== Data to use ==

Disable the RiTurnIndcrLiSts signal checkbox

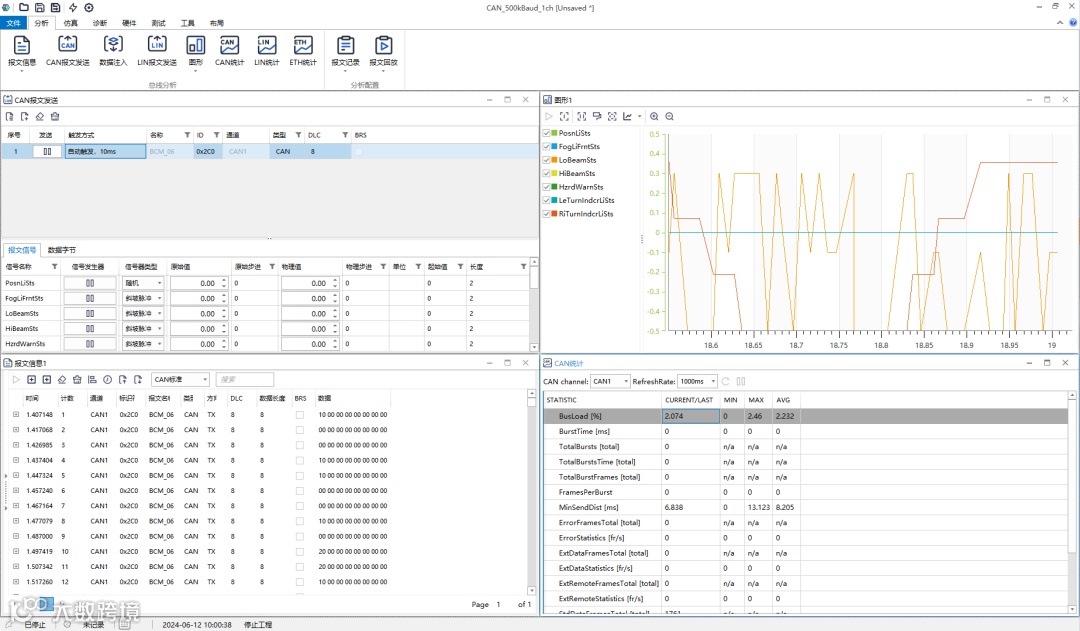[x=547, y=214]
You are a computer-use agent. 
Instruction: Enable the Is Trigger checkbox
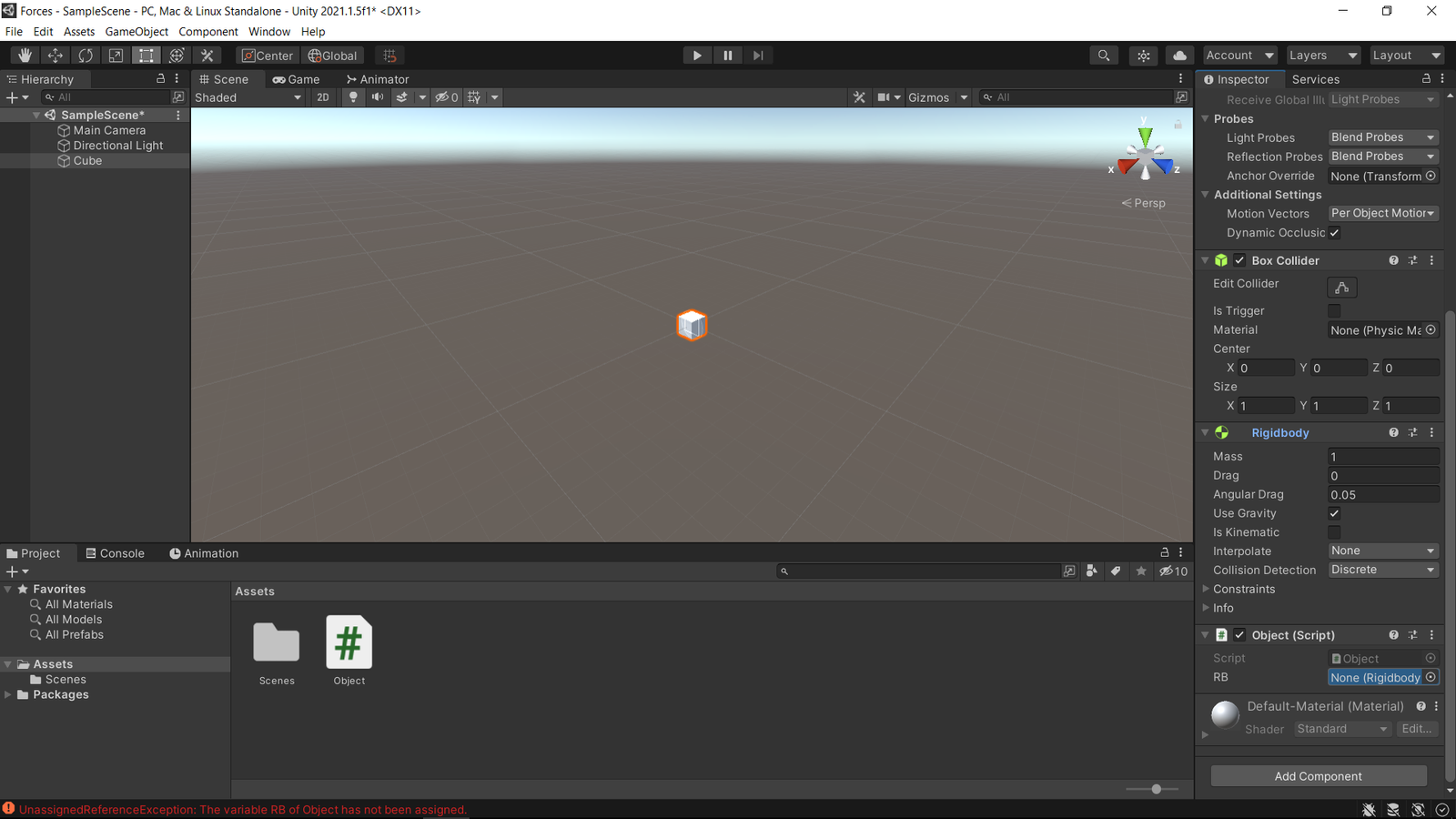1334,311
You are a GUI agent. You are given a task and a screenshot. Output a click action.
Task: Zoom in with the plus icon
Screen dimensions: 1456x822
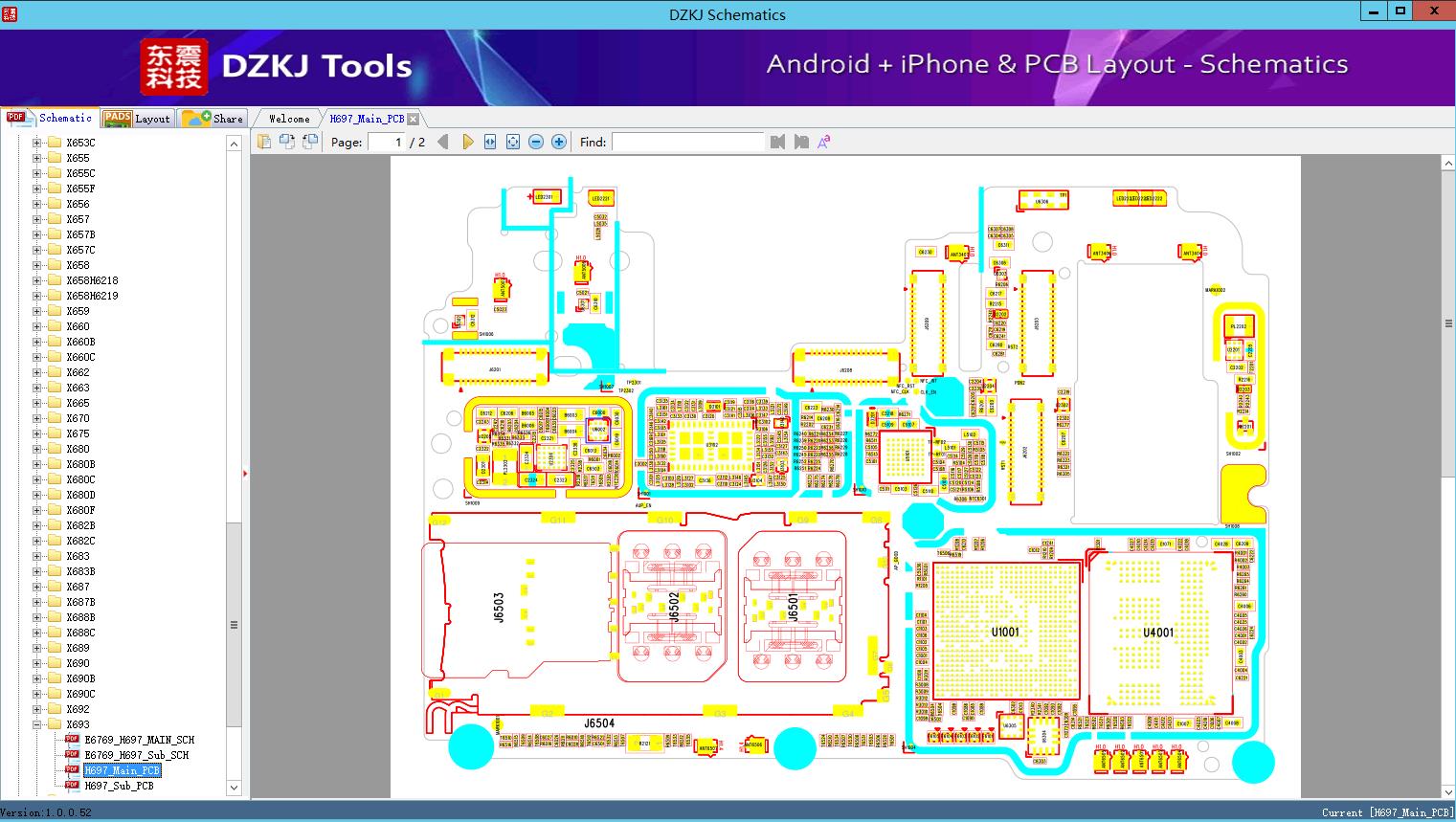[x=559, y=142]

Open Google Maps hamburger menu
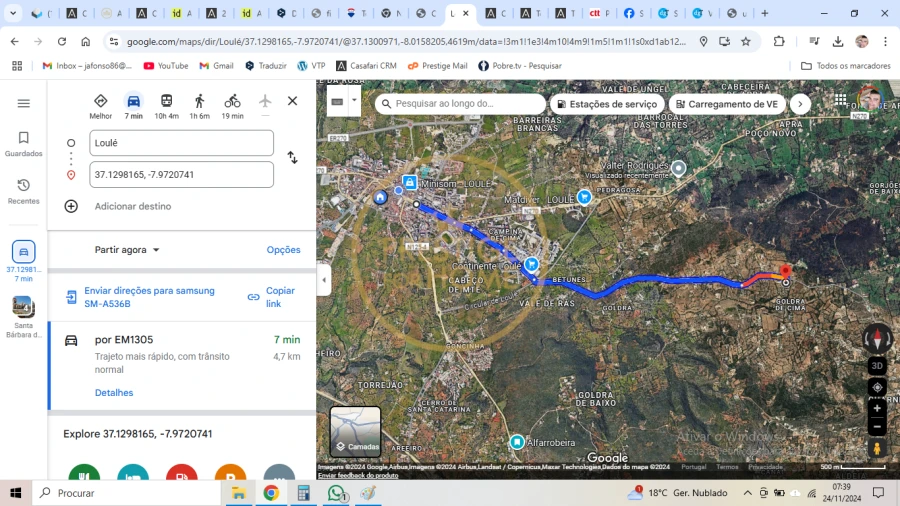pyautogui.click(x=24, y=103)
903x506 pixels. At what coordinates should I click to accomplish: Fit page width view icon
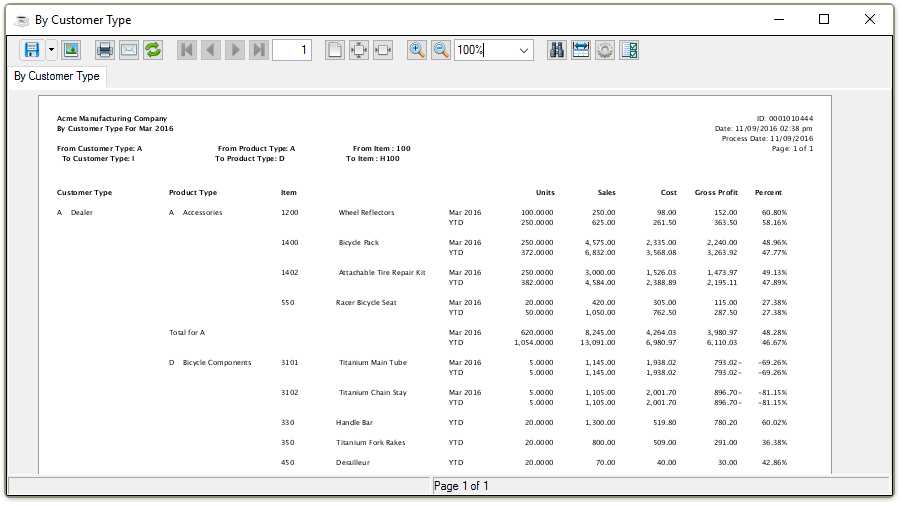click(x=383, y=50)
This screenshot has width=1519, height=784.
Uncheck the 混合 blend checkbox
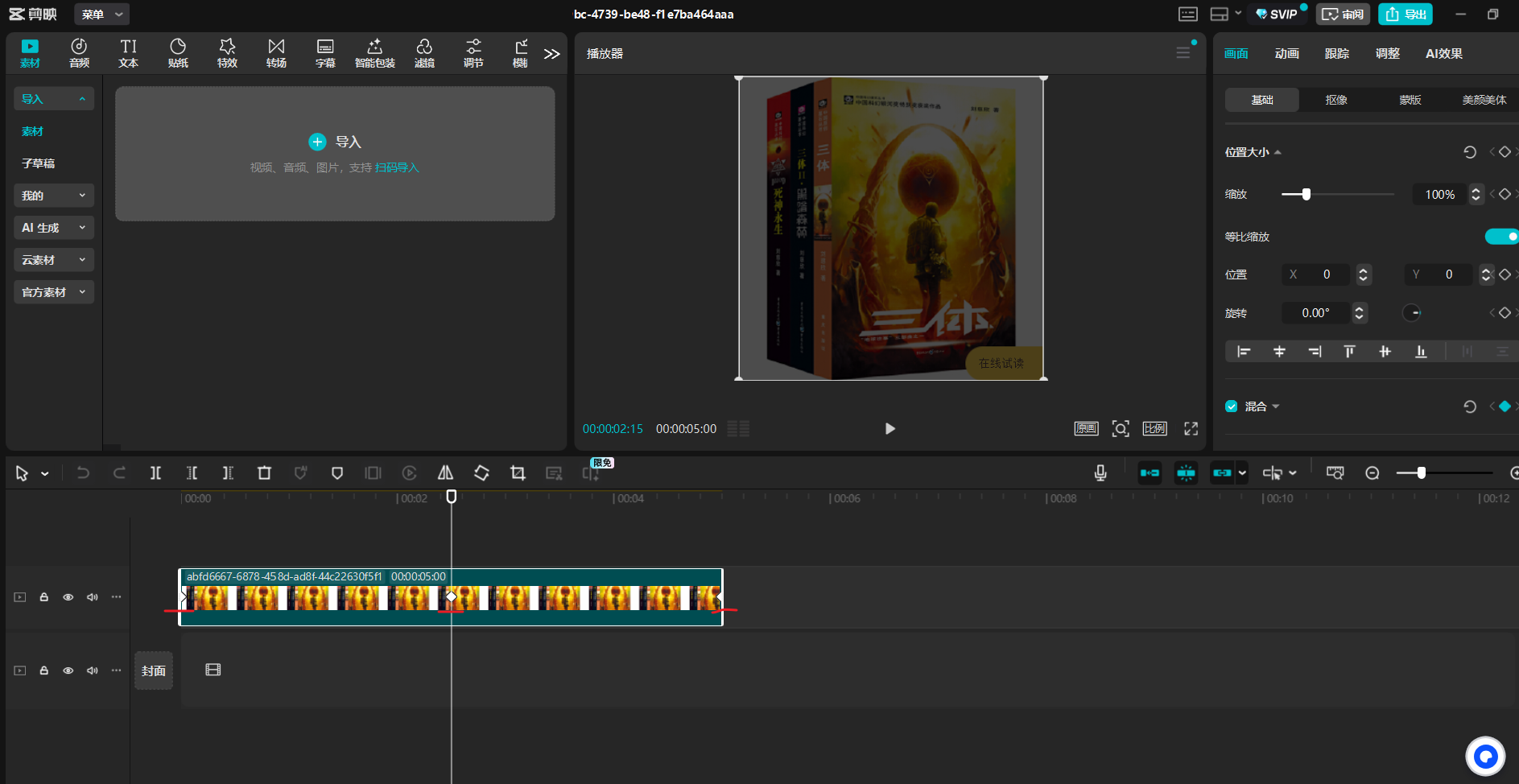point(1231,406)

== Action item ==
Reproduce the entire listing exactly, except for any pictures it contains.

== Response box ==
Disable the RiTurnIndcrLiSts signal checkbox

[x=547, y=214]
You are a computer-use agent. 
Instruction: Enable the Is Trigger checkbox
1334,311
You are a GUI agent. You are given a task and a screenshot. Output a click action.
Task: Zoom in with the plus icon
Screen dimensions: 1456x822
[x=559, y=142]

Open Google Maps hamburger menu
pyautogui.click(x=24, y=103)
903x506 pixels. At what coordinates should I click to accomplish: Fit page width view icon
click(x=383, y=50)
This screenshot has width=1519, height=784.
Uncheck the 混合 blend checkbox
point(1231,406)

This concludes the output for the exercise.